→ Extract to read:
=======

Assignment #4 - Sorting and Linked Lists

Due Tuesday August 4, 2009 1pm

(You must submit electronically as well as submit a printed copy to the drop box in BA2220.)

Starter Code

Download linked_list.py and node.py. These modules contain the definitions for the LinkedList and Node classes used in Part 2 and Part 4. You may not make any changes to these modules.

Part 1 - Counting Out-of-Sequence Course Pairs

Jill is planning to enroll as a part-time student at university. She wants to take 1 course per semester until she completes all her course requirements. Before she can begin the program, however, she has to submit to her student advisor the sequence of courses that she proposes on taking. Since she is overly eager about beginning university, she forgets to check for course prerequisites. Checking the prerequisites is especially important at the university at which she is enrollng, since for each pair (X,Y) of courses offered by the university, either X is a prerequisite for Y, or Y is a prerequisite for X. Your job, as her student advisor, is to count the total number of out-of-sequence course pairs that is in her proposed sequence of courses.

=======

→ Provided data:
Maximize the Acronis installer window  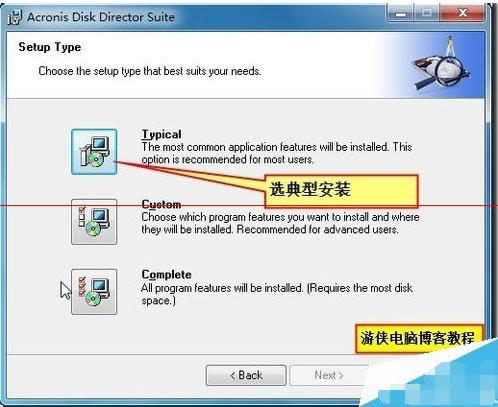427,14
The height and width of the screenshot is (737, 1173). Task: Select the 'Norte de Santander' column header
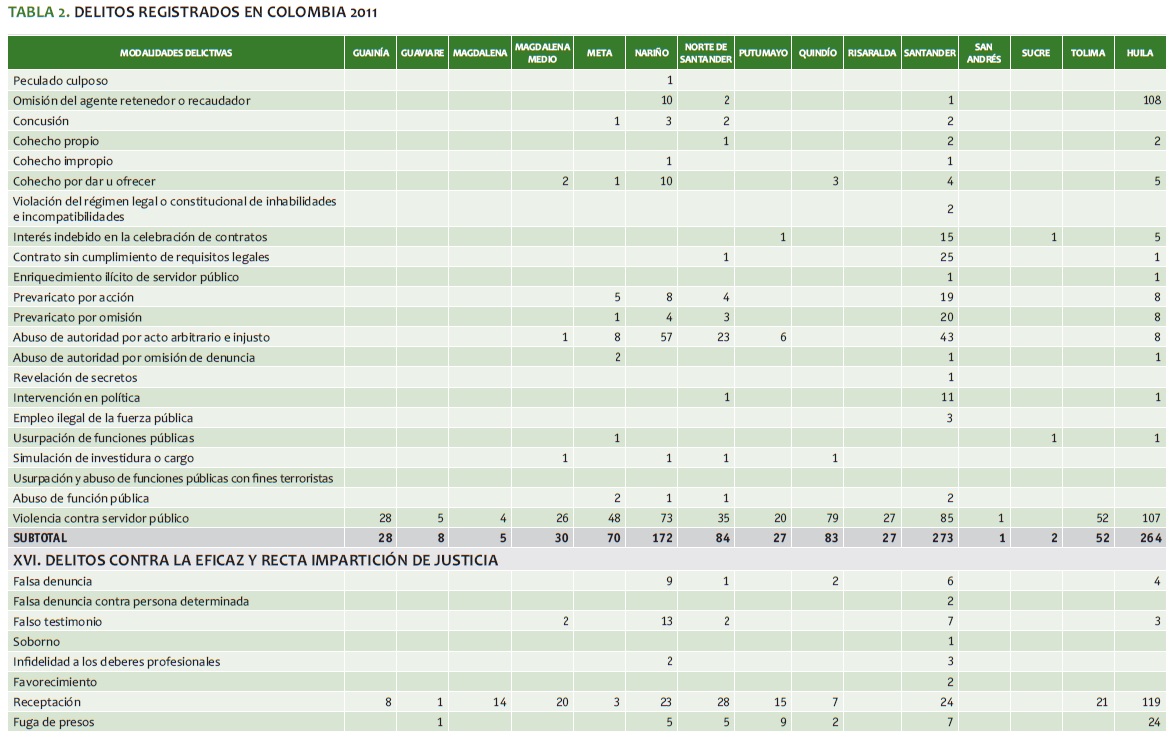(x=706, y=53)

=======

→ List of tasks:
A: In the sorting assignment, where does the printed copy go?
B: Say whether each statement agrees with the sorting assignment, quoting the words that decide it: (i) Students may edit linked_list.py and node.py. (ii) Jill means to take one course per semester. (iii) The deadline falls on a Tuesday.
C: Please carry on the sorting assignment from the point where it stops.

→ Answer list:
A: To the drop box in BA2220.

B:
(i) No: "You may not make any changes to these modules."
(ii) Yes: "She wants to take 1 course per semester until she completes all her course requirements."
(iii) Yes: "Due Tuesday August 4, 2009 1pm"

C:
More precisely, assume that the proposed sequence of courses that Jill submits to you is a list of strings, where each string in the list is a course name. We say that a pair of courses (X,Y) is out-of-sequence in this list if X has Y as a prerequisite, but X appears before Y in the list. You must count the total number of such pairs in the list.

For example, suppose Jill's list of proposed courses is ["A", "B", "C", "D"], and that the course prerequisites are as follows: "A" has "B", "C", and "D" as prerequisites, "B" has "C" and "D" as prerequisites, and "C" has "D" as a prerequisite. Then the total number of out-of-sequence course pairs in her proposed list is 6: ("A","B"), ("A","C"), ("A","D"), ("B","C"), ("B","D"), and ("C","D"). Assuming the same prerequisites, the list ["B","A","D","C"] has 4 out-of-sequence course pairs.

Write a function count_pairs(prereqs, courses) that returns the total number of out-of-sequence course pairs in Jill's proposed course sequence. The prereqs argument is a nested python dictionary, whose keys are course names. For any pair of courses with names course1 and course2, the entry preqreqs[course1][course2] will map to True if course1 is a prerequisite for course2, and False otherwise. The courses argument is a python list containing course names (i.e., strings) and represents Jill's proposed sequence of courses.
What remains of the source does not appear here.